EXCERPT:
Apollo Fourth-Quarter Profit Falls 69% as Asset Sales Dropby and
Firm plans to buy back as much as $250 million of stock
Credit business boosted by two acquisitions in the quarter
Apollo Global Management LLC said fourth-quarter profit fell 69 percent as asset sales slid and energy declines drove depreciation in its private equity portfolio. The company also announced its first share buyback program.
Economic net income, a measure of earnings reflecting both realized and unrealized investment gains, decreased to $32.9 million, or 8 cents a share, from $106.1 million, or 26 cents a share, a year earlier, New York-based Apollo said in a statement Wednesday. Analysts expected earnings of 26 cents a share, according to the average of 17 estimates in a Bloomberg survey.
Earnings were reduced by a $45 million legal reserve related to discussions with U.S. regulators regarding Apollo’s fee collection practices. Excluding the reserve, the firm said economic net income would have been 19 cents a share.
Apollo, which aggressively sold private equity holdings from 2011 to 2014 as market prices surged, now has fewer stakes to sell than peers such as Blackstone Group LP and Carlyle Group LP. The exit spree produced big profits for the firm and investors in its funds, while lessening its exposure to subsequent stock-market swoons in August and last month.
“Over the last three years we’ve realized about $50 billion, so we’re largely sold down in our private equity portfolio,” Josh Harris, Apollo’s co-founder, said on a conference call Wednesday with investors and analysts. “There’s very little left. Now that the markets are low we’re slowing down our selling and doing a lot of buying.”
Shares of Apollo fell 1.6 percent to $12.73 at the close of trading in New York, extending the stock’s decline this year to 16 percent. The firm said it will buy back as much as $250 million of its shares, its first such repurchase plan since its 2011 initial public offering.
“At the current price levels for Apollo shares, we see a significantly undervalued company,” Chief Executive Officer Leon Black said on the call. “The current share price does not in any way capture the inherent strength of Apollo’s business model, growth prospects and long-term strategy.”
Shares of publicly traded alternative-asset managers have slumped since mid-2015. KKR & Co. in October became the first to unveil a buyback plan, saying it would repurchase as much as $500 million of its stock.

DIRECTIONS FOR THIS TASK: Continue the article on Apollo's fourth-quarter earnings, starting after its last paragraph. The records that follow have no connection to the article on Apollo's fourth-quarter earnings and are drawn from a separate source.

SUPPLIED INFORMATION:

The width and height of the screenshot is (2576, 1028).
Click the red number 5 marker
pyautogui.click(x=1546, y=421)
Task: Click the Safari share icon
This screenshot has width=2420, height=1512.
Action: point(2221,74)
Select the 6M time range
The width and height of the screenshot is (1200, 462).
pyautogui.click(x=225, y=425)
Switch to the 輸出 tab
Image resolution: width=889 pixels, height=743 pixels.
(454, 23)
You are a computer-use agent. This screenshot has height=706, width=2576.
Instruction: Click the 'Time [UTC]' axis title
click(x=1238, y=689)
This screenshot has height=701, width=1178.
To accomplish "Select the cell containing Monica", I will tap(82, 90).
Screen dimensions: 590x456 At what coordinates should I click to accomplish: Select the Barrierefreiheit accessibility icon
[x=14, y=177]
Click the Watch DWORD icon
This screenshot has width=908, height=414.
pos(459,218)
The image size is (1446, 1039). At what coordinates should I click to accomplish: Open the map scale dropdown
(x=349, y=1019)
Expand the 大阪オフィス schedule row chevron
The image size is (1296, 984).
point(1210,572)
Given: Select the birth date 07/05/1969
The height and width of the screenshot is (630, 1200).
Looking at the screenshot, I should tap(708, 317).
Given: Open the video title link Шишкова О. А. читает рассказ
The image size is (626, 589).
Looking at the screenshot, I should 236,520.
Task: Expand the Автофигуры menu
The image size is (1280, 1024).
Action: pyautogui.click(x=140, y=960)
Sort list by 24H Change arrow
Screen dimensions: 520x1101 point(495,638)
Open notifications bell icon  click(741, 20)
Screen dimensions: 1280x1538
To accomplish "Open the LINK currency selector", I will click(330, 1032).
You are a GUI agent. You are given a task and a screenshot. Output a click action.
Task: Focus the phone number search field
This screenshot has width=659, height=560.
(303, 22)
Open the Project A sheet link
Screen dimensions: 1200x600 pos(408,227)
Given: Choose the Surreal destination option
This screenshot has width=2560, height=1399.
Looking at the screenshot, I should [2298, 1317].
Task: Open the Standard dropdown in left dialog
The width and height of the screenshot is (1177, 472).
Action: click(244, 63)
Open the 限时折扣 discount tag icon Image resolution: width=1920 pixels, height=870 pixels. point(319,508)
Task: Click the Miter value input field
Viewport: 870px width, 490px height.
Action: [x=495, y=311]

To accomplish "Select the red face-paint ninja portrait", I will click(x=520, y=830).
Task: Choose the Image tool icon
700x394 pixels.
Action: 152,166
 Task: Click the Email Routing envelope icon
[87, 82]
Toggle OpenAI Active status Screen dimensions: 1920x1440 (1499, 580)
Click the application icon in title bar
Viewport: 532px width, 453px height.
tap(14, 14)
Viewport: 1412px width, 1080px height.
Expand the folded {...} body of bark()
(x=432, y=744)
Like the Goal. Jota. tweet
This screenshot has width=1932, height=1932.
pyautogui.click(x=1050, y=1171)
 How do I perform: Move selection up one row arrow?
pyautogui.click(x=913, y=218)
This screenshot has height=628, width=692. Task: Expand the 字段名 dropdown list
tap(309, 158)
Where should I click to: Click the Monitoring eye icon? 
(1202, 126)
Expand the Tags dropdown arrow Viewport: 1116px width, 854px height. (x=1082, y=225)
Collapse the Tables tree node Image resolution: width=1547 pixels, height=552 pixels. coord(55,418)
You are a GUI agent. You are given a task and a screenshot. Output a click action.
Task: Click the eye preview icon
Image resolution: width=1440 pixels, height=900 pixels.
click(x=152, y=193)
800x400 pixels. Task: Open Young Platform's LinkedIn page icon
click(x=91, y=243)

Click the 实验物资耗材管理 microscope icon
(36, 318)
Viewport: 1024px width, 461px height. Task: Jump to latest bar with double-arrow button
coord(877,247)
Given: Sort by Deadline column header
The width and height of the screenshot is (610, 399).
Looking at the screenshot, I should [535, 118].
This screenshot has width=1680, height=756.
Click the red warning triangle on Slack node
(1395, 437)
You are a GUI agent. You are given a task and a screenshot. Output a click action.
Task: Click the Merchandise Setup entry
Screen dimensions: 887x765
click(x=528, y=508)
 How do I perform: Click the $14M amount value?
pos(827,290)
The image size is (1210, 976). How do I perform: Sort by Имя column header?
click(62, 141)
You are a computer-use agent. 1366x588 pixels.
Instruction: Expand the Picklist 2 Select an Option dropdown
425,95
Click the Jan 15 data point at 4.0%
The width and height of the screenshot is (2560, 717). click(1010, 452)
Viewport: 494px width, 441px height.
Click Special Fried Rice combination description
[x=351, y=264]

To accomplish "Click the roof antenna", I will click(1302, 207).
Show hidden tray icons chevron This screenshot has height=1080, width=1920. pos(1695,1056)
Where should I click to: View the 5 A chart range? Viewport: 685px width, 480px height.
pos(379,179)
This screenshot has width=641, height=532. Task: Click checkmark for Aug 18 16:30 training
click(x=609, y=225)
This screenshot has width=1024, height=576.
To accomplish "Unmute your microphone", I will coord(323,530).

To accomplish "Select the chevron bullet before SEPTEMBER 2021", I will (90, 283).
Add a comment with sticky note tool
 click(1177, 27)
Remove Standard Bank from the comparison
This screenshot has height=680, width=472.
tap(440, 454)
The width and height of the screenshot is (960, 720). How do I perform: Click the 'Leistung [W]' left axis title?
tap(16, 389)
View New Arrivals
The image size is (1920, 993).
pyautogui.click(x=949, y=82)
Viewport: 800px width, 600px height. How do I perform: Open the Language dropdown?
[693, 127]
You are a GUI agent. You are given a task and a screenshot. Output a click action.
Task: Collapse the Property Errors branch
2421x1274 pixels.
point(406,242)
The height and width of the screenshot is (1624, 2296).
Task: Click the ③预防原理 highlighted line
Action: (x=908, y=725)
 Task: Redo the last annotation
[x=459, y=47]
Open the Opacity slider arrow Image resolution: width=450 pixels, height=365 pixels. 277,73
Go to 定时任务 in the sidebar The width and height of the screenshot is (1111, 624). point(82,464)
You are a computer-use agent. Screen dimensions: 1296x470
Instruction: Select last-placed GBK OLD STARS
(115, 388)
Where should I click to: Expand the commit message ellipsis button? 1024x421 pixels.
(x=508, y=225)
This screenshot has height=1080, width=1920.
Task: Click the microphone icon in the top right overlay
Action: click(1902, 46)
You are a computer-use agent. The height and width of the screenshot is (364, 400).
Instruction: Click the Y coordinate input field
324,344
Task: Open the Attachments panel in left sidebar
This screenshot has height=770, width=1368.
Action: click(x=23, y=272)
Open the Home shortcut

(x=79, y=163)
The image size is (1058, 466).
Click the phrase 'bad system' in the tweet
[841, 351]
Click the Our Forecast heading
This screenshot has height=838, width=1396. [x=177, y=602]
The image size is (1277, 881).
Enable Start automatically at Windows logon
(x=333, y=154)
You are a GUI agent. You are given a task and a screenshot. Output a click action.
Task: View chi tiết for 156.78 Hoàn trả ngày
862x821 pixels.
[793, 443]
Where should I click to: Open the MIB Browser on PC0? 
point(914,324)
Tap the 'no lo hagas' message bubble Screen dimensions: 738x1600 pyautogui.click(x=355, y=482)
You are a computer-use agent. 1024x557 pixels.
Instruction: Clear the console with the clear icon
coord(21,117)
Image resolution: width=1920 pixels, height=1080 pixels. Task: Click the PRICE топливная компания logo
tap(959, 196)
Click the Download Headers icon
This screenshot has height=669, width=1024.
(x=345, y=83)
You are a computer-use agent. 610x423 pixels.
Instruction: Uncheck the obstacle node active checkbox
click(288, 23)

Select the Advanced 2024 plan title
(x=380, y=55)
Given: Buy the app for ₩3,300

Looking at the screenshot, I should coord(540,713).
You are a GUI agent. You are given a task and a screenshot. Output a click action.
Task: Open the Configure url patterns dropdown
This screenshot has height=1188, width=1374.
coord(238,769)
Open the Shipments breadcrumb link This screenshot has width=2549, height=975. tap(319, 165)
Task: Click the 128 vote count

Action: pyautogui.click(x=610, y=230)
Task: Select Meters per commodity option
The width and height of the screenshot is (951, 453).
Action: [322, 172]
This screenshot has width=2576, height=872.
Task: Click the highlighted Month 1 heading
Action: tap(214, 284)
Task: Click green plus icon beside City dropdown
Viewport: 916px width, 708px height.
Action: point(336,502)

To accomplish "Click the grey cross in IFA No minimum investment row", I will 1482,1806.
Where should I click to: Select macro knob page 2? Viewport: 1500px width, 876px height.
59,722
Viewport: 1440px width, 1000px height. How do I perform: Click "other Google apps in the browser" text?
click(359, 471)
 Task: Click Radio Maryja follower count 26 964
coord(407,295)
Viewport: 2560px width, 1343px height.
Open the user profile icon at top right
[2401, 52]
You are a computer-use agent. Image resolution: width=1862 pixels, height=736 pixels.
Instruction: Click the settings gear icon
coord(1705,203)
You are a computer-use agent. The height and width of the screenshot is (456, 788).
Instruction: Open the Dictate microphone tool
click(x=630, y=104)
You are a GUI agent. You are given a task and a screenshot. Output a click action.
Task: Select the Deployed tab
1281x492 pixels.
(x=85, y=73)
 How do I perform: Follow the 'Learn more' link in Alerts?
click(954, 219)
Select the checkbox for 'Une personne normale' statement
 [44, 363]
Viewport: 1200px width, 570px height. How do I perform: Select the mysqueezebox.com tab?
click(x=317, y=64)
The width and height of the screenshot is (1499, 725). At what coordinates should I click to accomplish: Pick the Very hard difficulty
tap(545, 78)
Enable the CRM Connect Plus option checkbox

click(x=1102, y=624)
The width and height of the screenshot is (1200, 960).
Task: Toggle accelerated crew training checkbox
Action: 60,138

ANSWER BELOW:
The value of Apollo’s private equity investments declined 2 percent in the quarter, compared with a 2.8 percent gain in Blackstone’s portfolio and a 6.5 percent advance in the Standard & Poor’s 500 Index of large U.S. companies. Apollo’s stake in oil producer EP Energy Corp. fell by $48 million, or 15 percent, after plummeting 60 percent in the third quarter. The firm’s credit holdings fell 1.4 percent amid a “challenging market backdrop,” according to the statement.
“Given the volatility we’re seeing in oil prices and the other markets, it’s not surprising that a common thread between the marks we saw in private equity and credit in the fourth quarter was primarily driven by our funds’ energy investments,” Harris said on the call.
Apollo reaped gains in the quarter by unloading shares in Australian broadcaster Nine Entertainment Co. and Norwegian Cruise Line Holdings Ltd. in secondary stock offerings. Distributable earnings, which reflect cash gains on sales, were $131 million, down from $371 million a year earlier. Apollo plans to pay stockholders a dividend of 28 cents a share on Feb. 29.
Blackstone, the biggest manager of alternative assets such as private equity holdings, real estate and credit assets, last week posted a 70 percent drop in fourth-quarter economic net income as asset sales slowed and stakes in some companies it’s taken public declined. Carlyle and KKR are scheduled to report next week.
Apollo, which oversees $170 billion in private equity and credit funds, bolstered its credit unit with acquisitions during the quarter. MidCap Financial, the firm’s middle-market lending unit, more than doubled in size by purchasing $3.6 billion in corporate and real estate loans from Abu Dhabi’s Mubadala Development Co. Apollo’s annuity seller, Athene Holding Ltd., entered the German market and boosted assets to more than $86 billion by buying Delta Lloyd Deutschland AG.
Athene, which contributed $139 million to Apollo’s pretax earnings last year, plans to go public this year.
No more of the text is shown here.